大和の国のこころ、万葉のこころ

不肖私がこよなく愛する『万葉集』の鑑賞blogです。

膝に伏す玉の小琴の・・・巻第7-1328

訓読 >>>

膝(ひざ)に伏(ふ)す玉の小琴(をごと)の殊(こと)なくはいたくここだく我(あ)れ恋ひめやも

 

要旨 >>>

膝の上に載せて弾く大切な琴が、もし格別なものでなかったら、私はこんなにも激しく恋しい思いなどしないのに。

 

鑑賞 >>>

 「日本琴(やまとこと)に寄せる」歌。「日本琴」はわが国固有の六弦の琴。「玉の小琴」の「玉」も「小」も美称。「殊なくは」は、格別でなかったら。「いたくここだく」は、はなはだ多く。「恋ひめやも」の「や」は反語。

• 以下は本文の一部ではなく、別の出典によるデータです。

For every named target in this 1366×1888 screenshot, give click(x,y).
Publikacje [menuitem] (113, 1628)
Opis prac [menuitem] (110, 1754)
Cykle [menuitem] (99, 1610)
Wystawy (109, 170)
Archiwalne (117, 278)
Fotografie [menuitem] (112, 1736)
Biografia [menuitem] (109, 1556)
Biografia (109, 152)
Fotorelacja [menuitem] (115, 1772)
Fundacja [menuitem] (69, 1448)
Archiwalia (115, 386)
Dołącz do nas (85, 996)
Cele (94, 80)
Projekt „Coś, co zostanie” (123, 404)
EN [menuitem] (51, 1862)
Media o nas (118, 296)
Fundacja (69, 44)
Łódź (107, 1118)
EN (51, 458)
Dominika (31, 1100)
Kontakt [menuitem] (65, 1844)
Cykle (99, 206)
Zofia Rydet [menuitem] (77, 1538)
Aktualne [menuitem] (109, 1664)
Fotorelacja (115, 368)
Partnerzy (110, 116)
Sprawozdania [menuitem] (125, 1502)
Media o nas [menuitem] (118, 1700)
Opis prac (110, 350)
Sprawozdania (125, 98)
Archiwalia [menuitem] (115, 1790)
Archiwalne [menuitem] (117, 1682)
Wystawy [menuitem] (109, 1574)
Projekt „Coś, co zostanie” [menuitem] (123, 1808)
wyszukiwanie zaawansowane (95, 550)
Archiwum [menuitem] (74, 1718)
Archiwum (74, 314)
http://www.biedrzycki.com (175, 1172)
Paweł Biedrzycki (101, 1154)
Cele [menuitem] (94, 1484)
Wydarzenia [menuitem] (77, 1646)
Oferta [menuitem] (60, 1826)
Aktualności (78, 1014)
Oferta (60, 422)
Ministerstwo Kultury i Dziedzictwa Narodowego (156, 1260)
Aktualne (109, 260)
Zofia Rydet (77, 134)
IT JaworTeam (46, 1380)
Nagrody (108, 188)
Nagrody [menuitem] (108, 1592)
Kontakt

 琴を愛する女に喩え、普通の女性たちとは違って殊にすばらしいからこそ、これほどひどく恋しく思われる、と言っています。なお、この解釈とは別に、上2句を単に序詞と捉え、「殊なくは」は「事なくは」で、変事がなかったら、平穏無事の意とし、「事」を結婚妨害などの事態と解する説もあります。というより、そちらの解釈の方が一般的です。